Extract provided ->
--------
On Fri, Jan 8, 2016 at 3:15 PM, Andy Lutomirski <luto@...nel.org> wrote:
> +       /*
> +        * We mustn't be preempted or handle an IPI while reading and
> +        * writing CR3.  Preemption could switch mms and switch back, and
> +        * an IPI could call leave_mm.  Either of those could cause our
> +        * PCID to change asynchronously.
> +        */
> +       raw_local_irq_save(flags);
>         native_write_cr3(native_read_cr3());
> +       raw_local_irq_restore(flags);

This seems sad for two reasons:

 - it adds unnecessary overhead on non-pcid setups (32-bit being an
example of that)

 - on pcid setups, wouldn't invpcid_flush_single_context() be better?

So on the whole I hate it.
--------
Extracted entries ->
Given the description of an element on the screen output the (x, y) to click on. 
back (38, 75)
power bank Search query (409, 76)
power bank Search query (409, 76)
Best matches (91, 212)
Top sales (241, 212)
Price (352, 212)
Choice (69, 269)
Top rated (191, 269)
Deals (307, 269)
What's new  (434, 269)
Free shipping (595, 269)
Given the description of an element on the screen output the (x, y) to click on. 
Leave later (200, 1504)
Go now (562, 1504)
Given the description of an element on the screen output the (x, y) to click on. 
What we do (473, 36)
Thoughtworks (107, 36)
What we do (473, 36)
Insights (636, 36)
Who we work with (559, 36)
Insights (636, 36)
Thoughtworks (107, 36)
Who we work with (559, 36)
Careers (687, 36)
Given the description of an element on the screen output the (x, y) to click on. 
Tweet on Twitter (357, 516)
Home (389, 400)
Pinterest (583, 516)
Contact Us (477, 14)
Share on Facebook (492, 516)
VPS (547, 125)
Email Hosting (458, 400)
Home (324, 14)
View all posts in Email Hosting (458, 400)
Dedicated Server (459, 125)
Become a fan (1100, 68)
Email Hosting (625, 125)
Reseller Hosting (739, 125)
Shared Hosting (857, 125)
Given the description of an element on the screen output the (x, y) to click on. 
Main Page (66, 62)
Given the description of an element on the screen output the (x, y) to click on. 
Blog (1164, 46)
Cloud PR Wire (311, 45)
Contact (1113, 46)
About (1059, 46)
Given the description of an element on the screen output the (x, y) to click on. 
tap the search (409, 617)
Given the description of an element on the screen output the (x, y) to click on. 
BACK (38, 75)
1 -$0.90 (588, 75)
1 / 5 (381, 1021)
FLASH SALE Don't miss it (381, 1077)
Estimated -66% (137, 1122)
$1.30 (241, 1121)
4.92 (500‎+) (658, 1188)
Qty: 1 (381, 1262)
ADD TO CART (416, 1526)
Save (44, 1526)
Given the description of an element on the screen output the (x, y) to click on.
--------
Instructions ->
(a) Answer these about the mailing-list reply on the CR3 patch:
(i) Which two calls does the patch place around the CR3 read and write?
(ii) What does the reply give as an example of a non-pcid setup?
(iii) Which function does the reply suggest might be better on pcid setups?
(b) Write the next part of the mailing-list reply about the CR3 patch, picking up after its last sentence.

Results for the exercise ->
(a)
(i) raw_local_irq_save(flags) and raw_local_irq_restore(flags)
(ii) 32-bit
(iii) invpcid_flush_single_context()

(b)
Why isn't this something like

        if (static_cpu_has_safe(X86_FEATURE_INVPCID)) {
                invpcid_flush_single_context();
                return;
        }
        native_write_cr3(native_read_cr3());

*without* any flag saving crud?

And yes, that means that we'd require X86_FEATURE_INVPCID in order to
use X86_FEATURE_PCID, but that seems fine.

Or is there some reason you wanted the odd flags version? If so, that
should be documented.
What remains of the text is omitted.